## Data shown
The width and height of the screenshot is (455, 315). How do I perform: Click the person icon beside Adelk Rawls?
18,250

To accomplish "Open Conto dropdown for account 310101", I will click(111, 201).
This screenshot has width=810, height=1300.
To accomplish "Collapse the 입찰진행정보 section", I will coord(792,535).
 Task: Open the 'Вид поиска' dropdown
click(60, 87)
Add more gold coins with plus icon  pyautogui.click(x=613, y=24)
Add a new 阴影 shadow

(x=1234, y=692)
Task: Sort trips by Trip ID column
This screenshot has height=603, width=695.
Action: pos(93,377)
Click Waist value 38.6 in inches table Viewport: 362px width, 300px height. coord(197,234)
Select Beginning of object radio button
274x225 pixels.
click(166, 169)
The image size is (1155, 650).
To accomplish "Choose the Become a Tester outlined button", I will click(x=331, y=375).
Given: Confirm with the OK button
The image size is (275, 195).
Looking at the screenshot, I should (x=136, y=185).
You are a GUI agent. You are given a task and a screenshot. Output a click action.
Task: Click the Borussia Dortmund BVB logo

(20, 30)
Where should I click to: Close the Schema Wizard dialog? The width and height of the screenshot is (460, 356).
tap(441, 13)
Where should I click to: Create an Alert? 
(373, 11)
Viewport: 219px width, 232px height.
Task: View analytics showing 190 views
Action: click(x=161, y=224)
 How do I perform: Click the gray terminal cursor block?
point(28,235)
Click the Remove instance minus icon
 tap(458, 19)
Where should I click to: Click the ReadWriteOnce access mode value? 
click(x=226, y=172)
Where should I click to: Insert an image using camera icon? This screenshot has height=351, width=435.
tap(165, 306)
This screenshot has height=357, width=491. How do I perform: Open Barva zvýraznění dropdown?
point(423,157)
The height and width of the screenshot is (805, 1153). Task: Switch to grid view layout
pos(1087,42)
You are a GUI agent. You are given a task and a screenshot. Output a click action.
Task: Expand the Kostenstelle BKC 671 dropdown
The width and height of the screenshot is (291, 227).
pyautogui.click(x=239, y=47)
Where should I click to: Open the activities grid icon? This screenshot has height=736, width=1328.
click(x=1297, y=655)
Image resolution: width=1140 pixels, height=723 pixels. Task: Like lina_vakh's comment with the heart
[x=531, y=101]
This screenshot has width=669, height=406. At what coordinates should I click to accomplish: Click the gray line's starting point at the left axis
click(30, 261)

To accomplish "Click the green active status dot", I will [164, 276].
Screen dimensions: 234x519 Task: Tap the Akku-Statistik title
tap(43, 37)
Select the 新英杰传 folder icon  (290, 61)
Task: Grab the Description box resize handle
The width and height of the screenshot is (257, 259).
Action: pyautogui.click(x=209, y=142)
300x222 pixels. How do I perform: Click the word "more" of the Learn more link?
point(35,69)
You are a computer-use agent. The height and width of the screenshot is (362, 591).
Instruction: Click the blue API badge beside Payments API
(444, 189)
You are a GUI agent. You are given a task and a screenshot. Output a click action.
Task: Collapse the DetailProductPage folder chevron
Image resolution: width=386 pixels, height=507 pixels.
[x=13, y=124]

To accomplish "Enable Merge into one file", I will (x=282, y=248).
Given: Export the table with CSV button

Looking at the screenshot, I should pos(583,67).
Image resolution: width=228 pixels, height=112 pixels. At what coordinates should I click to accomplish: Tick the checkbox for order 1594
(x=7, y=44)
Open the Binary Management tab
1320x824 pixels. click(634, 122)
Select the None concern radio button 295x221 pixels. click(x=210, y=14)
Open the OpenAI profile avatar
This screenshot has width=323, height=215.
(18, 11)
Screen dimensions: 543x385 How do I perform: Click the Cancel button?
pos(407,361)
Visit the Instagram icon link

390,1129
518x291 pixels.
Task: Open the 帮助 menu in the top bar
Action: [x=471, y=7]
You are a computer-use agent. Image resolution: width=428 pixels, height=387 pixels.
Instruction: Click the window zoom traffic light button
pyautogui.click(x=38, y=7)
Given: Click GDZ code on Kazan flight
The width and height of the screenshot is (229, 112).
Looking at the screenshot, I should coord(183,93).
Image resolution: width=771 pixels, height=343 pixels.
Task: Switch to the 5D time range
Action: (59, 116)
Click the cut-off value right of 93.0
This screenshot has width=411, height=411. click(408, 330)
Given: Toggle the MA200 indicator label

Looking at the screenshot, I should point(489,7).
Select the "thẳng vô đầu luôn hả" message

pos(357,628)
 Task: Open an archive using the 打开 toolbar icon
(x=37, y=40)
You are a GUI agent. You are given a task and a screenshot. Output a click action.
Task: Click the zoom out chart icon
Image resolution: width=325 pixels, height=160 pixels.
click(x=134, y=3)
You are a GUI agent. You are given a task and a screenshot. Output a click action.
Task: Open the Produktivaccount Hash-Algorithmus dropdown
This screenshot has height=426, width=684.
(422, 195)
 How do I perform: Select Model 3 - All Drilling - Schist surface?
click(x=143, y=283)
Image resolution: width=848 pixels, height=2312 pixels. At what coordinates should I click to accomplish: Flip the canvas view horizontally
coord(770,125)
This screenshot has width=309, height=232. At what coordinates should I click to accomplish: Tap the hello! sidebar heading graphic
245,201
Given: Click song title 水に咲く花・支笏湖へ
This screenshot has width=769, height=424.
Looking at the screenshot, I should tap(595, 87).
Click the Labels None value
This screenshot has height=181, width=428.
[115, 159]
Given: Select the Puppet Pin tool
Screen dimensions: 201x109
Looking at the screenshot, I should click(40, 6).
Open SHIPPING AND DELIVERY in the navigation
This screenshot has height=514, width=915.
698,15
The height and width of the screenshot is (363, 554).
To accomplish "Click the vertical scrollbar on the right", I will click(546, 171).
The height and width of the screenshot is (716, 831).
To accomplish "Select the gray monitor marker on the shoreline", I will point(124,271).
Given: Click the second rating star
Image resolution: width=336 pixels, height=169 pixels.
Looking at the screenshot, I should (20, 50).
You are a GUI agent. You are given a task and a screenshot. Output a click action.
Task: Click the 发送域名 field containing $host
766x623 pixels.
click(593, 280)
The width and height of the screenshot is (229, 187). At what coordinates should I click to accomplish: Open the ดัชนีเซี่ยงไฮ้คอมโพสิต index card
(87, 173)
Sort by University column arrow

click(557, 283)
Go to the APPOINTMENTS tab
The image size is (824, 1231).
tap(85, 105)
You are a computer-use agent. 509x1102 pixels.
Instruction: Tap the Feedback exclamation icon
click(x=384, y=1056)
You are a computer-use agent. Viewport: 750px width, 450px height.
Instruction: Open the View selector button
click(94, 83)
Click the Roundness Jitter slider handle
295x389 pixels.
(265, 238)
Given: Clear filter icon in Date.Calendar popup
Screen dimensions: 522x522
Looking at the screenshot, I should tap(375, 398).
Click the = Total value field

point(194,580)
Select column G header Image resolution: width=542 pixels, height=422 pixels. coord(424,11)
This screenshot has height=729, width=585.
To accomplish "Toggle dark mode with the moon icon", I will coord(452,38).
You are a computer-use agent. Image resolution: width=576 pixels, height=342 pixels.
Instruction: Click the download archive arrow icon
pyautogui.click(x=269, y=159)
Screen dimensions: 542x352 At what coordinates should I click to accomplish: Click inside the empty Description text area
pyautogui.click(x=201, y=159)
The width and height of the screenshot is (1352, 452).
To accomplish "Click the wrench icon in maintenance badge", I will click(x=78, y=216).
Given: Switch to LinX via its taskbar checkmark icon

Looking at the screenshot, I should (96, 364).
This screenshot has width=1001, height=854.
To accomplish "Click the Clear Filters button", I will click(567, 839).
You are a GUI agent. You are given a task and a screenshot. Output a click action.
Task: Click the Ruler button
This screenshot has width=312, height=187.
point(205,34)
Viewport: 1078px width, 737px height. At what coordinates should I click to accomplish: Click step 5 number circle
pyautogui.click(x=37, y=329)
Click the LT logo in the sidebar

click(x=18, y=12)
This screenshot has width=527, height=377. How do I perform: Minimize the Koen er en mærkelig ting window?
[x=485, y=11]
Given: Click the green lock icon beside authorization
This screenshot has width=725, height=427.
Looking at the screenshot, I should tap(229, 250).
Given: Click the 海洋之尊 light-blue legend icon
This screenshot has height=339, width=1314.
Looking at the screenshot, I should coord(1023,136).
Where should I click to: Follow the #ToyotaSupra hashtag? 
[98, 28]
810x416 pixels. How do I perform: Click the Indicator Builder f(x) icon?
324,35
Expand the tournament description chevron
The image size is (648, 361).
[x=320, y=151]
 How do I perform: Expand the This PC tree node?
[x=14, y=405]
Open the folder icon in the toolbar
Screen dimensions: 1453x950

## Task requirements
All lines above that hold the string "Collapse" should be copied.

## Task response
To accomplish "Collapse the 입찰진행정보 section", I will coord(792,535).
Task: Collapse the DetailProductPage folder chevron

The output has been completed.